多式低温多式小热物体探测与基于元的以学习为基础的跨模式提示 (Multi-Modal Few-Shot Object Detection with Meta-Learning-Based Cross-Modal Prompting)

We study multi-modal few-shot object detection (FSOD) in this paper, using both few-shot visual examples and class semantic information for detection, which are complementary to each other by definition. Most of the previous works on multi-modal FSOD are fine-tuning-based which are inefficient for online applications. Moreover, these methods usually require expertise like class names to extract class semantic embedding, which are hard to get for rare classes.
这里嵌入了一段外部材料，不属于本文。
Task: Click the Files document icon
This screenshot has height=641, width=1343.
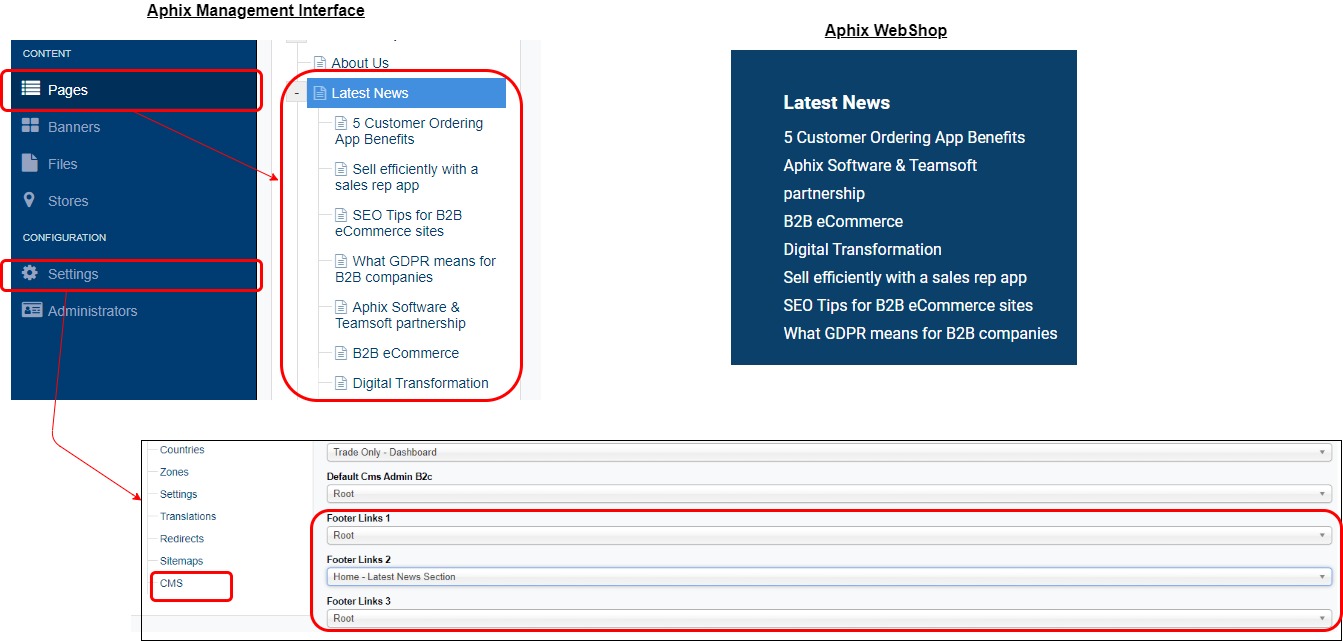Action: [x=30, y=164]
Our approach is motivated by the high-level conceptual similarity of (metric-based) meta-learning and prompt-based learning to learn generalizable few-shot and zero-shot object detection models respectively without fine-tuning. Specifically, we combine the few-shot visual classifier and text classifier learned via meta-learning and prompt-based learning respectively to build the multi-modal classifier and detection models. In addition, to fully exploit the pre-trained language models, we propose meta-learning-based cross-modal prompting to generate soft prompts for novel classes present in few-shot visual examples, which are then used to learn the text classifier. Knowledge distillation is introduced to learn the soft prompt generator without using human prior knowledge of class names, which may not be available for rare classes. Our insight is that the few-shot support images naturally include related context information and semantics of the class. We comprehensively evaluate the proposed multi-modal FSOD models on multiple few-shot object detection benchmarks, achieving promising results.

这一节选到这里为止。